Intelligent design (Introduction)

by dhw, Thursday, November 03, 2011, 15:21 (4770 days ago) @ Abel

Abel, I’m struggling to find any coherence in your history of Planets X and Earth. May I impose on your patience and ask you to give me direct answers to the following questions, some of which I’ve asked before but which you have not answered:

1) You believe that Planet X bacteria spontaneously (= without design) formed themselves and evolved into mortal predators and prey and ultimately into gods. Why, briefly, is this believable whereas the spontaneous birth and evolution of Planet Earth bacteria into mortal predators and prey and ultimately into humans is not?
2) You said that the gods have/had a “measure” of immortality. Please explain as briefly as possible what this expression means.
3) You say that in the beginning the universe was perfect but fell from “grace”. Your gods evolved from corruptible, material creatures (predators and prey), so even Planet X isn’t/wasn’t perfect, and self-interest as the key to physical survival – and as the root of moral corruption – was therefore also rife. Are/were your gods nevertheless “perfect” (whatever that means), despite their origins?
4) You then leap to the future of humanity, which you blame for its own corruption and self-destructiveness. (So do I, but from a different angle.) Clearly your version of the fall from grace had nothing to do with humans, who weren’t even around when imperfect matter as we know it was formed, and our “random nature of brain (personality) construction” can only be blamed on those who created us. You say the gods placed living agents on this world, who were corrupted by conditions which the gods themselves created, then they placed a second lot of agents or soldiers here, and then a third, and all of them have also become corrupted. Eventually our “friends from the stars” (the gods, I presume) will replace them and us. And so to three questions:
A) Briefly, how do you know all this?
B) Are all these generations of aliens with us now in human form?
C) Did/do the gods not realize that if they make living creatures out of corruptible material, that material will be corrupted?
5) You say that you and the aliens share two common interests: 1) “Saving the world from humanity’s ongoing stupidity and 2) killing each other." Who is interested in killing whom? You say that the aliens are already corrupted, and so doesn’t this mean, Mr Bond, that only you can save the world?
6) “Beyond this we [you and the aliens] can’t agree on anything.” Please give us examples, briefly, of what you and the aliens disagree about.

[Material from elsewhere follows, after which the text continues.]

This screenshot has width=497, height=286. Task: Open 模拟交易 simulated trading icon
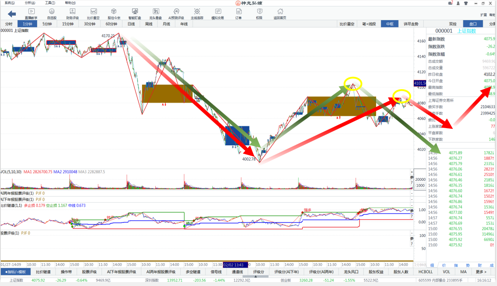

Finally, I would like to echo all the sentiments in your paragraph beginning “The world once had a need for religion”. I too deplore people who “kill each other as they vie to decide who is the most loving and peaceful” (nicely put), and such beliefs do not sound strange to me at all. However, you seem to have a rather one-sided view of humanity. All your emphasis lies on its “ongoing stupidity”, and you make no mention of its ongoing quest for beauty and truth, its ongoing ingenuity and inventiveness, its ongoing capacity for sympathy, empathy, charity and love. Why must you have a “preference” for animals over humans – can’t you love both? I too love animals, but I have a confession to make: I actually love my wife, grown-up children, grandson and extended family and friends MORE than I love an unknown camel in the Sahara desert. And I believe that among the other 7 billion humans there are vast numbers who are equally loving and worthy of love. Admirable though it is to “practice the tenets of honesty, tolerance and peace”, I would admire you even more if your tenets included love for your fellow humans rather than a general condemnation of humanity because of its “ongoing stupidity”. Why this misanthropy? Are you perhaps a lapsed Catholic? But let me swiftly add a qualification to these observations: you’ve described yourself as an altruist and a gifted scientist (though actually a craftsman), whose name is “well-regarded by hundreds if not thousands”. This is indeed admirable, and what I’ve written above should not be taken as a criticism of your person (which would be highly presumptuous) but of your philosophy as you’ve expressed it, and of its implications.